#### [Assigned task]
Please write out the data below once more, exactly as it stands.

#### [Available records]
* * *
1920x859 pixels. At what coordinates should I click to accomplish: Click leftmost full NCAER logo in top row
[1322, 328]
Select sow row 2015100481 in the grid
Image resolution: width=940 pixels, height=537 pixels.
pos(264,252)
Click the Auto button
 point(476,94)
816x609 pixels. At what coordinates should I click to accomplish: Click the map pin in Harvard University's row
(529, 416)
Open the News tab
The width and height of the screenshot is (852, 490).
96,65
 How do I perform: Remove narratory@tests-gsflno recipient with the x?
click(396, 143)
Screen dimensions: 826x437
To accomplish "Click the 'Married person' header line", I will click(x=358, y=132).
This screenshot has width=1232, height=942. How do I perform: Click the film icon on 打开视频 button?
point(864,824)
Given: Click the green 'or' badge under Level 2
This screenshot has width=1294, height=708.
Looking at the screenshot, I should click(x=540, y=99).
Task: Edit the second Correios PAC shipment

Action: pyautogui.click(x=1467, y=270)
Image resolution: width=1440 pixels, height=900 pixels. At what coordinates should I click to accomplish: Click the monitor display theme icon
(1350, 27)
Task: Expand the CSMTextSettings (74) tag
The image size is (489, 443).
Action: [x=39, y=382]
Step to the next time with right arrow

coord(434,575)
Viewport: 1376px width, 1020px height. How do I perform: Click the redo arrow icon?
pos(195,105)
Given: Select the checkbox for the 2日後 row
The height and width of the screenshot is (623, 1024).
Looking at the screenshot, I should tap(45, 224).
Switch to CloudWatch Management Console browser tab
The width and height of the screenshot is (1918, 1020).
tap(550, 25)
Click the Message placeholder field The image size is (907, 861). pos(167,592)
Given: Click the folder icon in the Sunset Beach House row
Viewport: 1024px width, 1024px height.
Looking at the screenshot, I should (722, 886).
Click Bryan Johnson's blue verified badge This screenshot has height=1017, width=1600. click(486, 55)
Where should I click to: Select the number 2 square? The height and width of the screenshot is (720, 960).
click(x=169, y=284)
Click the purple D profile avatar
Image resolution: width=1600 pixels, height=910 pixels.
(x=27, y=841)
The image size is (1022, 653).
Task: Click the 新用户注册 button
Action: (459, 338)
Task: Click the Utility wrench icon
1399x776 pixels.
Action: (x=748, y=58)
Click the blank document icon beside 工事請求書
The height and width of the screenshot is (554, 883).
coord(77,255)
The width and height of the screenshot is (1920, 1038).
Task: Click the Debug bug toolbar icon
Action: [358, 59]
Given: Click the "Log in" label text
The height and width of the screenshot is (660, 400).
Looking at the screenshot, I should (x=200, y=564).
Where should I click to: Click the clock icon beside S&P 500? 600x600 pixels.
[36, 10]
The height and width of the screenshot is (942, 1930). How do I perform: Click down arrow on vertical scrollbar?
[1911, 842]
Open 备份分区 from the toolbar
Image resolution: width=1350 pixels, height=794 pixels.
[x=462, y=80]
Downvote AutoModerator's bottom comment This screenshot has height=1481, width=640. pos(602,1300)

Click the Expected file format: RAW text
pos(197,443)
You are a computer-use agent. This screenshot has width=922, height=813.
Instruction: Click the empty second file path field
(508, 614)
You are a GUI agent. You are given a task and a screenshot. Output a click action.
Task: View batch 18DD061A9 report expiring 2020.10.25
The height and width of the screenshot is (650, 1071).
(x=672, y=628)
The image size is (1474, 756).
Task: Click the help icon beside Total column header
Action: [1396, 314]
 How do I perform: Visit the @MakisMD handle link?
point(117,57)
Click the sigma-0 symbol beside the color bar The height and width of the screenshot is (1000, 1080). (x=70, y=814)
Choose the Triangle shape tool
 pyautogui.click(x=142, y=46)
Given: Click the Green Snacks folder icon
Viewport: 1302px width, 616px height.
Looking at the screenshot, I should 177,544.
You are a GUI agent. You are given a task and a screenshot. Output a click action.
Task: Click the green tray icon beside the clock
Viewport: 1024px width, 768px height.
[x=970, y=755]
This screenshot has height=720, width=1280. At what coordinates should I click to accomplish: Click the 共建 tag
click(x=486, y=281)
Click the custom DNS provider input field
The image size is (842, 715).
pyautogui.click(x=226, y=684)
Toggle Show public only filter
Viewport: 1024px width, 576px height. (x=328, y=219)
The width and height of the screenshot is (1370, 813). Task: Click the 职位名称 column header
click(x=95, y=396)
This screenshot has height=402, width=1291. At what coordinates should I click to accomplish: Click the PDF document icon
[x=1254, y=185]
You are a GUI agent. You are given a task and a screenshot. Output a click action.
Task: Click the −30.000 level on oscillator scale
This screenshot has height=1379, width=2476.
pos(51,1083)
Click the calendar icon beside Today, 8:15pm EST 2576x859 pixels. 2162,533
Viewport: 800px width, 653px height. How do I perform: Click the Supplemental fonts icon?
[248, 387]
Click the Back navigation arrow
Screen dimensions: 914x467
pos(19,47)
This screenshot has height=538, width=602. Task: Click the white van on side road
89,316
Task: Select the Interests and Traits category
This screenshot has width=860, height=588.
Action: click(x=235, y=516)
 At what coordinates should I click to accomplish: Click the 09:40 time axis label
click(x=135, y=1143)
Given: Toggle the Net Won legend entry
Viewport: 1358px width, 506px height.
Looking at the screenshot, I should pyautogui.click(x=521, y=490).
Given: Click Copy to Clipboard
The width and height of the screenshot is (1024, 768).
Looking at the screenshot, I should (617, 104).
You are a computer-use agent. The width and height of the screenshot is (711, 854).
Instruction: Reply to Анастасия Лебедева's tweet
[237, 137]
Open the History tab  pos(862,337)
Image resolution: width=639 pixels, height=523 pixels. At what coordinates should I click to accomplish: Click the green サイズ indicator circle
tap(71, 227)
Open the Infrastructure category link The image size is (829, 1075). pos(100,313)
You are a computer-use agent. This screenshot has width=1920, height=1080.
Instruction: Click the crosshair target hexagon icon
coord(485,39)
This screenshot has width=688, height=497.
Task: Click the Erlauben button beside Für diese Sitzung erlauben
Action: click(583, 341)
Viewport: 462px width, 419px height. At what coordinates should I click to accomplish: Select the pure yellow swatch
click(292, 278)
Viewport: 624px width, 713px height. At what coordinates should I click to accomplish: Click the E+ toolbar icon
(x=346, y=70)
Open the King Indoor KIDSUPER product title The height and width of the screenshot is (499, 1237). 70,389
* * *
#### [Expected answer]
1920x859 pixels. At what coordinates should I click to accomplish: Click leftmost full NCAER logo in top row
[1322, 328]
Select sow row 2015100481 in the grid
Image resolution: width=940 pixels, height=537 pixels.
pos(264,252)
Click the Auto button
 point(476,94)
816x609 pixels. At what coordinates should I click to accomplish: Click the map pin in Harvard University's row
(529, 416)
Open the News tab
The width and height of the screenshot is (852, 490).
96,65
 How do I perform: Remove narratory@tests-gsflno recipient with the x?
click(396, 143)
Screen dimensions: 826x437
To accomplish "Click the 'Married person' header line", I will click(x=358, y=132).
This screenshot has width=1232, height=942. How do I perform: Click the film icon on 打开视频 button?
point(864,824)
Given: Click the green 'or' badge under Level 2
This screenshot has width=1294, height=708.
Looking at the screenshot, I should click(x=540, y=99).
Task: Edit the second Correios PAC shipment

Action: pyautogui.click(x=1467, y=270)
Image resolution: width=1440 pixels, height=900 pixels. At what coordinates should I click to accomplish: Click the monitor display theme icon
(1350, 27)
Task: Expand the CSMTextSettings (74) tag
The image size is (489, 443).
Action: [x=39, y=382]
Step to the next time with right arrow

coord(434,575)
Viewport: 1376px width, 1020px height. How do I perform: Click the redo arrow icon?
pos(195,105)
Given: Select the checkbox for the 2日後 row
The height and width of the screenshot is (623, 1024).
Looking at the screenshot, I should tap(45, 224).
Switch to CloudWatch Management Console browser tab
The width and height of the screenshot is (1918, 1020).
tap(550, 25)
Click the Message placeholder field The image size is (907, 861). pos(167,592)
Given: Click the folder icon in the Sunset Beach House row
Viewport: 1024px width, 1024px height.
Looking at the screenshot, I should (722, 886).
Click Bryan Johnson's blue verified badge This screenshot has height=1017, width=1600. click(486, 55)
Where should I click to: Select the number 2 square? The height and width of the screenshot is (720, 960).
click(x=169, y=284)
Click the purple D profile avatar
Image resolution: width=1600 pixels, height=910 pixels.
(x=27, y=841)
The image size is (1022, 653).
Task: Click the 新用户注册 button
Action: (459, 338)
Task: Click the Utility wrench icon
1399x776 pixels.
Action: (x=748, y=58)
Click the blank document icon beside 工事請求書
The height and width of the screenshot is (554, 883).
coord(77,255)
The width and height of the screenshot is (1920, 1038).
Task: Click the Debug bug toolbar icon
Action: [358, 59]
Given: Click the "Log in" label text
The height and width of the screenshot is (660, 400).
Looking at the screenshot, I should (x=200, y=564).
Where should I click to: Click the clock icon beside S&P 500? 600x600 pixels.
[36, 10]
The height and width of the screenshot is (942, 1930). How do I perform: Click down arrow on vertical scrollbar?
[1911, 842]
Open 备份分区 from the toolbar
Image resolution: width=1350 pixels, height=794 pixels.
[x=462, y=80]
Downvote AutoModerator's bottom comment This screenshot has height=1481, width=640. pos(602,1300)

Click the Expected file format: RAW text
pos(197,443)
You are a computer-use agent. This screenshot has width=922, height=813.
Instruction: Click the empty second file path field
(508, 614)
You are a GUI agent. You are given a task and a screenshot. Output a click action.
Task: View batch 18DD061A9 report expiring 2020.10.25
The height and width of the screenshot is (650, 1071).
(x=672, y=628)
The image size is (1474, 756).
Task: Click the help icon beside Total column header
Action: [1396, 314]
 How do I perform: Visit the @MakisMD handle link?
point(117,57)
Click the sigma-0 symbol beside the color bar The height and width of the screenshot is (1000, 1080). (x=70, y=814)
Choose the Triangle shape tool
 pyautogui.click(x=142, y=46)
Given: Click the Green Snacks folder icon
Viewport: 1302px width, 616px height.
Looking at the screenshot, I should 177,544.
You are a GUI agent. You are given a task and a screenshot. Output a click action.
Task: Click the green tray icon beside the clock
Viewport: 1024px width, 768px height.
[x=970, y=755]
This screenshot has height=720, width=1280. At what coordinates should I click to accomplish: Click the 共建 tag
click(x=486, y=281)
Click the custom DNS provider input field
The image size is (842, 715).
pyautogui.click(x=226, y=684)
Toggle Show public only filter
Viewport: 1024px width, 576px height. (x=328, y=219)
The width and height of the screenshot is (1370, 813). Task: Click the 职位名称 column header
click(x=95, y=396)
This screenshot has height=402, width=1291. At what coordinates should I click to accomplish: Click the PDF document icon
[x=1254, y=185]
You are a GUI agent. You are given a task and a screenshot. Output a click action.
Task: Click the −30.000 level on oscillator scale
This screenshot has height=1379, width=2476.
pos(51,1083)
Click the calendar icon beside Today, 8:15pm EST 2576x859 pixels. 2162,533
Viewport: 800px width, 653px height. How do I perform: Click the Supplemental fonts icon?
[248, 387]
Click the Back navigation arrow
Screen dimensions: 914x467
pos(19,47)
This screenshot has height=538, width=602. Task: Click the white van on side road
89,316
Task: Select the Interests and Traits category
This screenshot has width=860, height=588.
Action: click(x=235, y=516)
 At what coordinates should I click to accomplish: Click the 09:40 time axis label
click(x=135, y=1143)
Given: Toggle the Net Won legend entry
Viewport: 1358px width, 506px height.
Looking at the screenshot, I should pyautogui.click(x=521, y=490).
Given: Click Copy to Clipboard
The width and height of the screenshot is (1024, 768).
Looking at the screenshot, I should (617, 104).
You are a computer-use agent. The width and height of the screenshot is (711, 854).
Instruction: Reply to Анастасия Лебедева's tweet
[237, 137]
Open the History tab  pos(862,337)
Image resolution: width=639 pixels, height=523 pixels. At what coordinates should I click to accomplish: Click the green サイズ indicator circle
tap(71, 227)
Open the Infrastructure category link The image size is (829, 1075). pos(100,313)
You are a computer-use agent. This screenshot has width=1920, height=1080.
Instruction: Click the crosshair target hexagon icon
coord(485,39)
This screenshot has width=688, height=497.
Task: Click the Erlauben button beside Für diese Sitzung erlauben
Action: click(583, 341)
Viewport: 462px width, 419px height. At what coordinates should I click to accomplish: Select the pure yellow swatch
click(292, 278)
Viewport: 624px width, 713px height. At what coordinates should I click to accomplish: Click the E+ toolbar icon
(x=346, y=70)
Open the King Indoor KIDSUPER product title The height and width of the screenshot is (499, 1237). 70,389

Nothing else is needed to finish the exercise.